Чечилия Бартоли выступила в Большом зале консерватории и положила публику на лопатки – точнее, заставила вскочить в экстатическом порыве, полном восхищения, а затем дожидаться, пока прима выйдет в фойе давать автографы. Впрочем, того и стоило ожидать.
Бартоли представила в Москве один из своих последних шедевров – альбом Sacrificium, который, очевидно, впишет имя певицы в историю исполнительских искусств, и премия «Грэмми» – заметная, но вряд ли главная его награда. В этом альбоме – арии, которые в XVIII веке были написаны для кастратов. Неизвестная музыка неизвестных (за редким исключением) композиторов. Николо Порпора известен как учитель Йозефа Гайдна, а вот имя Леонардо Винчи? Оказывается, был такой композитор. Чечилия Бартоли, страстная поглотительница архивной пыли, собственноручно нашла всю эту музыку – которую, возможно, с момента премьеры в тысяча семьсот каком-то году так никто и не пел – в библиотеках Неаполя, Брюсселя, Вены, Гамбурга. И обернула загадку (шедевры все-таки в веках остаются, а забытое не всегда стоит воскрешать) в феерию.

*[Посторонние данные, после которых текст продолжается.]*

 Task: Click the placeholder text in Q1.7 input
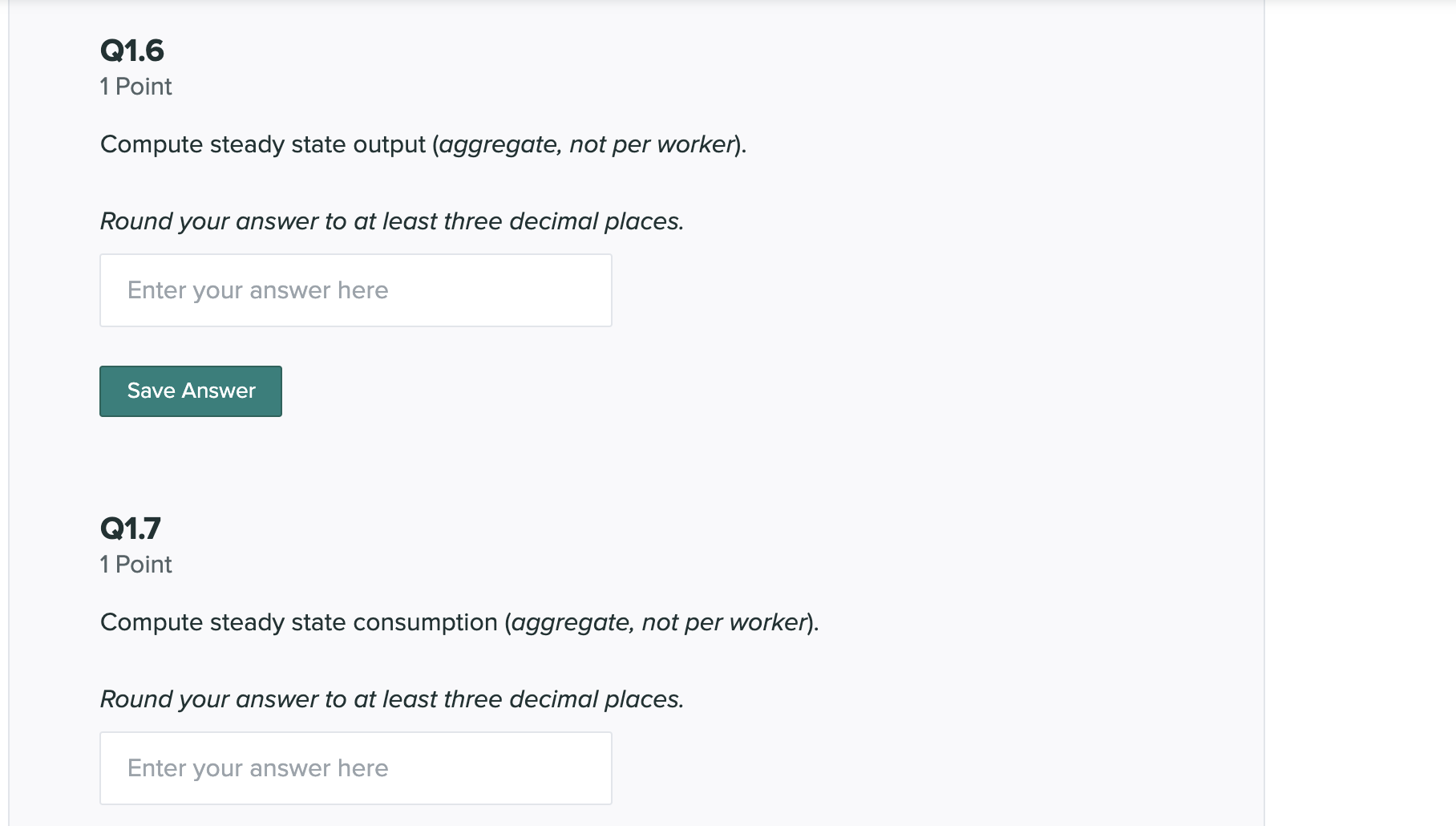pos(257,767)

Она влетела на сцену Большого зала в черном плаще с алой подкладкой и треуголке, и уже в этот момент сердце зрителя было отдано ей – а что еще предстояло! Арии – героические, пасторальные, игривые, печальные и даже трагические, все – безумно сложные – были исполнены с такой степенью филигранности, что дыхание захватывает. Но только у слушателя – не у певицы. Спеть материал, предназначенный для кастратов, – подвиг. То, ради чего уродовались подростки – не только ангельский тембр, это подвижность голоса вкупе с продолжительным дыханием (все-таки связки мужские), что развязывало композиторскую фантазию по придумыванию все более изощренных колоратур.

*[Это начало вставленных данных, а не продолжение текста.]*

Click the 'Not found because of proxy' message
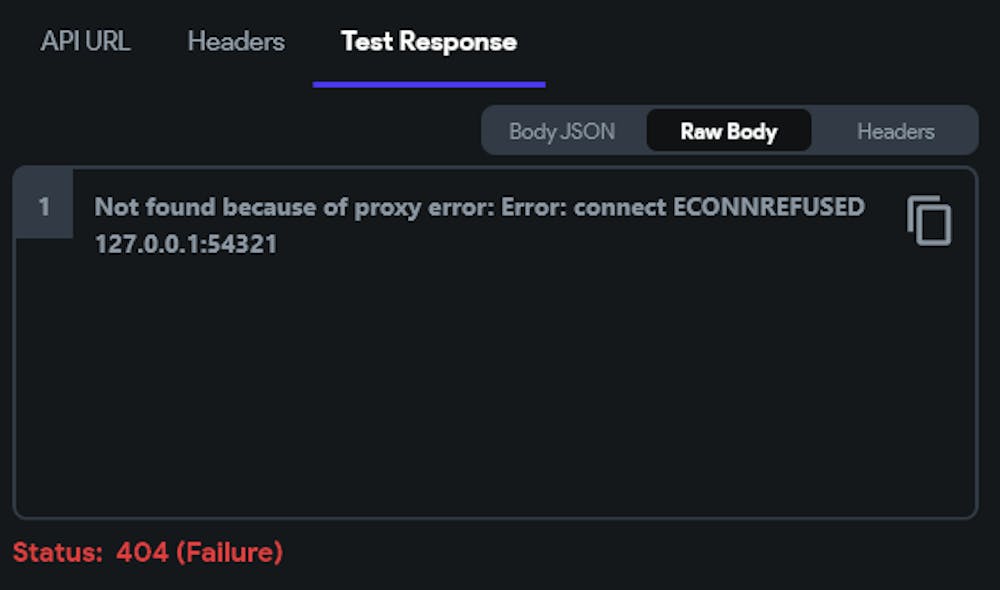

И вот спустя три столетия женщина поднимается на пьедестал Фаринелли – без усилий и даже с огромным удовольствием. Без роскошного сверхпопулярного музыкального материала, оглушительного фортиссимо и так любимых в Италии (а после нее и во всем мире) высоких нот на полминуты, чтоб уж точно запомнили. Наоборот – на полутонах, на меццо-форте и меццо-пиано, а порой и на пианиссимо. Добавим, что камерный оркестр La Scintilla (созданный Арнонкуром в недрах Цюрихской оперы) был прекрасным ансамблистом, чувствующим мельчайшие повороты солистки.

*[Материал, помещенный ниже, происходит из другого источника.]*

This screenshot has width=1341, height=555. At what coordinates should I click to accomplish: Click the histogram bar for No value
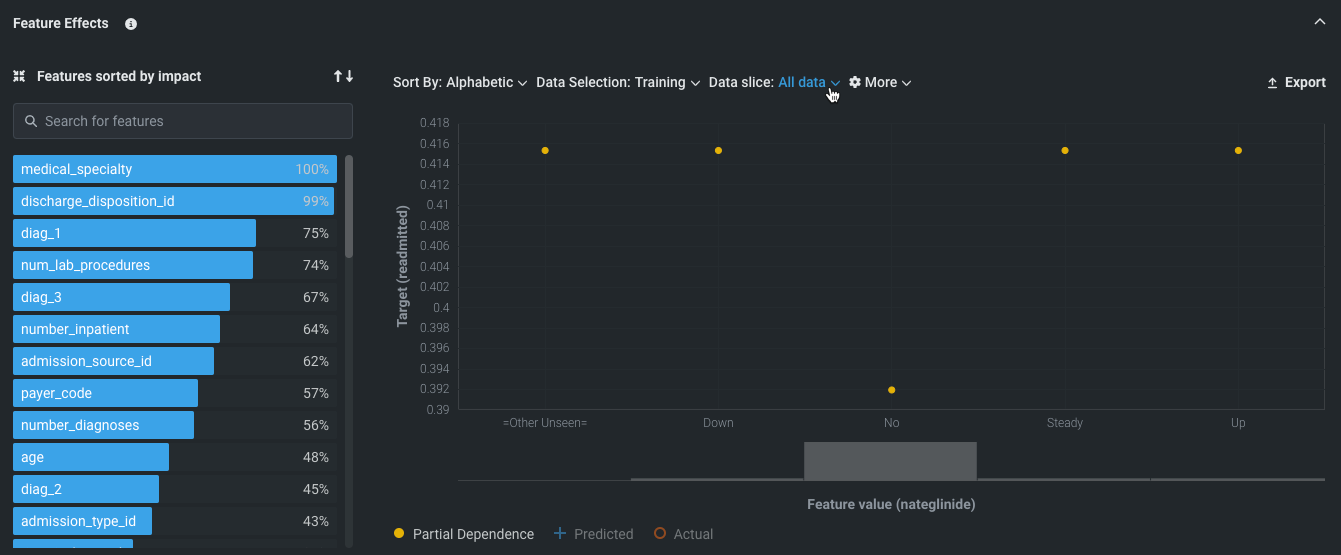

Феномен Бартоли – это не только талант, отличная школа и море обаяния, но и высокий интеллект. Ну где вы найдете певицу, которой и так уже покорились все нужные ей сцены, способную лить слезы над оригиналом партитуры Моцарта да еще и пытаться разглядеть в ней новые нюансы и смыслы? Которая говорит, что прежде чем взять ноту, нужно подумать? Которая не просто заказывает роскошные платья от-кутюр, но целую серию костюмов специально для конкретной программы. Те, кто дождался последнего биса (а это практически весь зал), были вознаграждены. К своему костюму – золотистый корсет, красная юбка, присобранная спереди, чтобы открыть «мужскую» сущность – трико и ботфорты, – артистка добавила воротник из красных перьев; на последних тактах вырвала их и эффектно бросила, сама умчалась за сцену, взмахнув развевающимся красным шлейфом.